Using an inhibitor mixwed with a packer fluid and displacing through a bottomhole injector valve into the tubing, in theory, overcomes the many problems associated with the kill string method. While there have been successful applications of the bottomhole injector valve system, most installations fail soon after the start of application. Since the inhibitor volumes injected at normal producing rates are quite small, the valve ports must have small diameters to prevent gas from being bypassed to the annulus. The principal cause of failure is plugging of the injection ports. The most frequent source of plugging solids will be fines or drilling fluid additives that remain in the annulus after displacing of the packer fluid and setting of the packer. While in theory the system is good, in practice failures have been so frequent that the system would be considered only as a last resort.
Considering field experience, neither of these two methods have warranted continued research and development. However, corrosion engineers in the industry have continued to recognize the need for a downhole inhibitor transmission system for corrosion control in oil and gas wells. Within the last ten years, with the drilling of deeper, hotter, higher pressure reservoirs, producing at high rates, present gas well corrosion control procedures are often inadequate. The limitations of present methods are apparent in offshore operations in the Gulf of Mexico, where failures from corrosion can result in catastrophic blowouts and costly workovers. When the inadequacies of present methods are considered, the necessity of developing a positive downhole chemical transmission procedure becomes obvious.

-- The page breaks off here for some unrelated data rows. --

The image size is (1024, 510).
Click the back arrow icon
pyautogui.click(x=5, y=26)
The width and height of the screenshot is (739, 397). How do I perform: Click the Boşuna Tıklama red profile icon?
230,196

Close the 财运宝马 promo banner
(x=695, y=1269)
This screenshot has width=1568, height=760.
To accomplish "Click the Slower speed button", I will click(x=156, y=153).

The three corrosion inhibiting procedures generally used in gas wells are batch, tubing displacement and squeeze. With each of these methods, the objective is to film the tubing wall with an insulating liquid or semiliquid that adheres tightly to the steel. This breaks the current flow circuit through the water between the anodic and cathodic areas of the steel, stopping the electrochemical reaction. The film must be renewed or reinforced periodically; the treating periods being a function of gas velocity, liquids and solids entrained in the flow stream. For shallower depths (less than ten thousand feet) and lower pressures, temperatures and flow rates, these inhibiting methods, along with suitable inhibitors and appropriate treating periods have given good protection. But today, in deep, hot, high velocity and frequently deviated tubing strings, protection is often inadequate. The major problem is probably velocity of the gas and entrained liquids and solids. The inhibitor film is estimated to have a thickness of two mils. At high velocities, the gas and entrained liquids and solids will rapidly erode this thin film. Another problem in hot wells is the tendency of some inhibitors to polymerize to a brittle, glassy film. Where this film has continuity, it affords corrosion protection but, on solidifying, the inhibitor shrinks, leaving cracks and crevice-type holidays. Also, many of these polymerized films lose their adhereence and are readily chipped from the steel. Attempting to control corrosion by any of these methods would require frequent treating, with intervals of as short as once a week being indicated in some wells.

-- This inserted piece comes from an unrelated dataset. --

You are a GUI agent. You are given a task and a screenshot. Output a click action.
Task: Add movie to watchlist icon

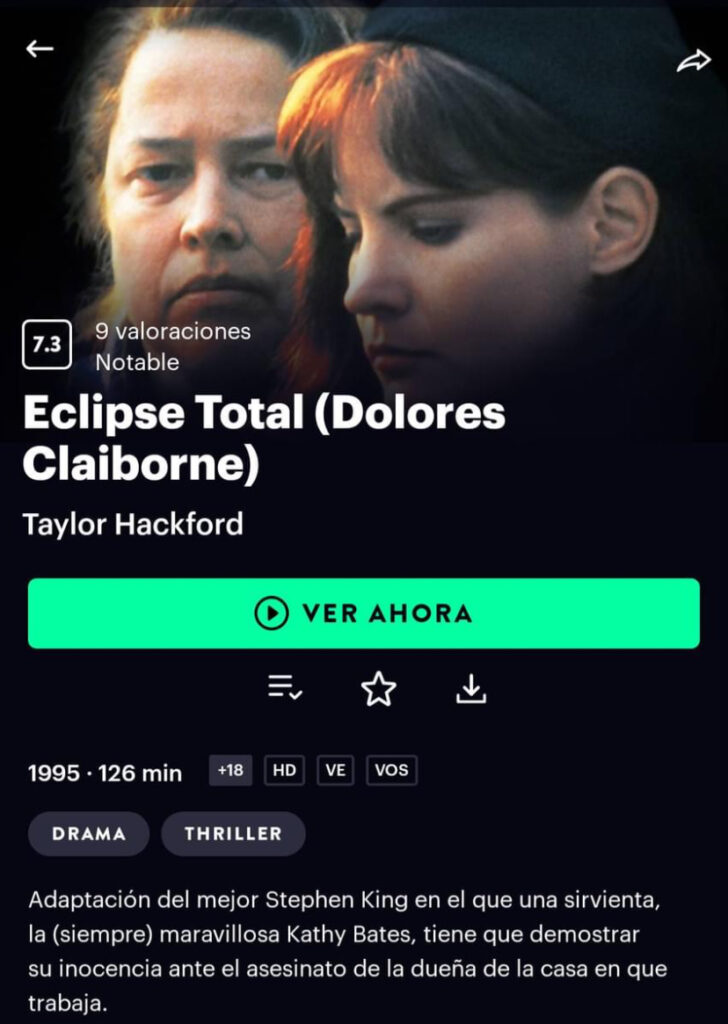(x=285, y=688)
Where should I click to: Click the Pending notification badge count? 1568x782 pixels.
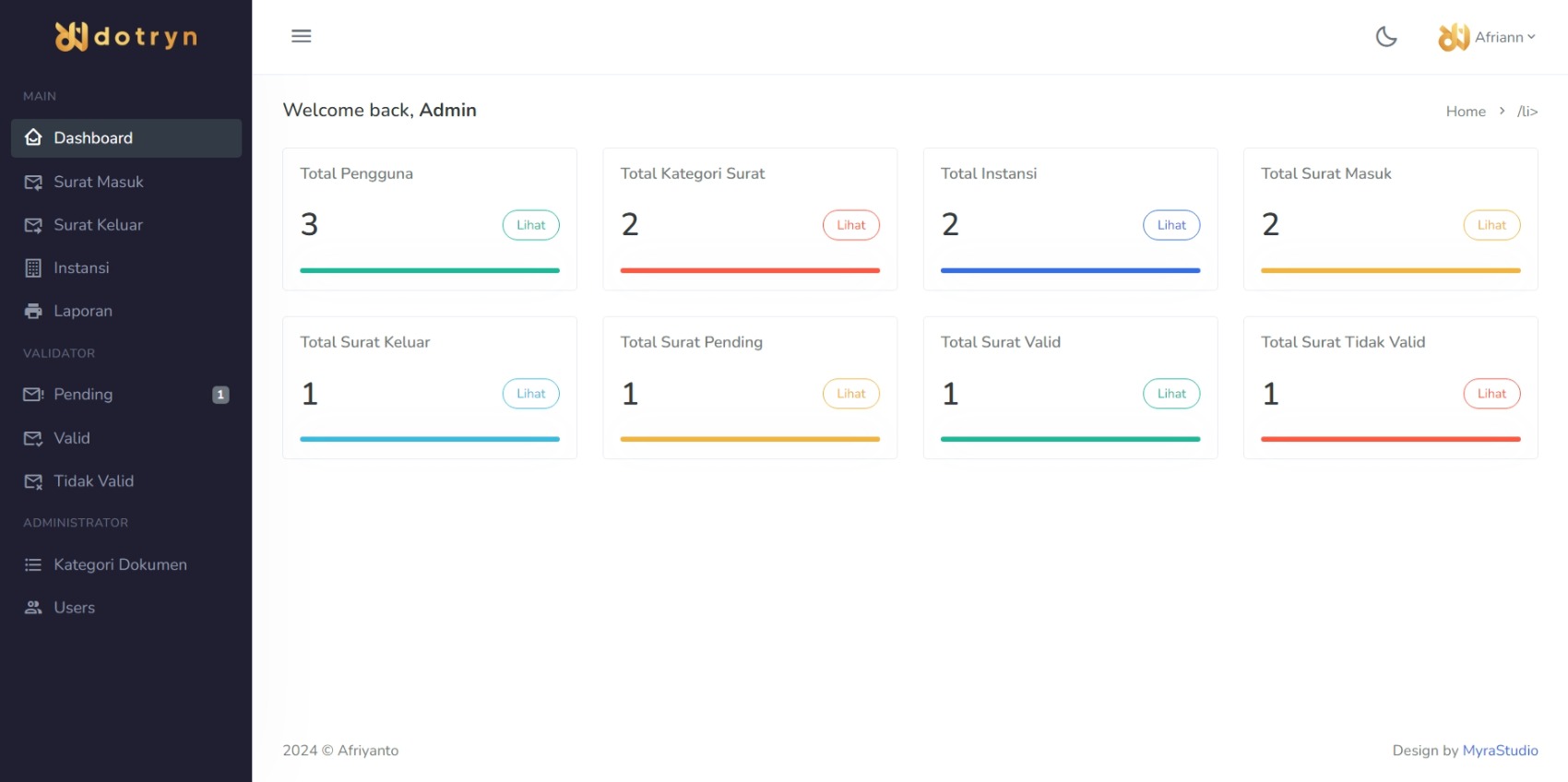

Even if corrosion control could be assured with any of these three procedures, logistic problems, personnel, and equipment requirements and production loss during treating periods are major disadvantages. This is particularly so in offshore operations where transporting large volumes of inhibitor and diluents along with heavy, large pumps is expensive. Also, where treatments are frequent and gas sales demand is equal to field capacity, scheduling of treatments to assure good corrosion control is difficult.
Over the past several years, it became obvious that for efficient economically sound operations an improved corrosion control method was required. The logical solution was to develop a more effective system to continuously transmit the corrosion control chemical to the bottom of the well, and subsequently enter the tubing string.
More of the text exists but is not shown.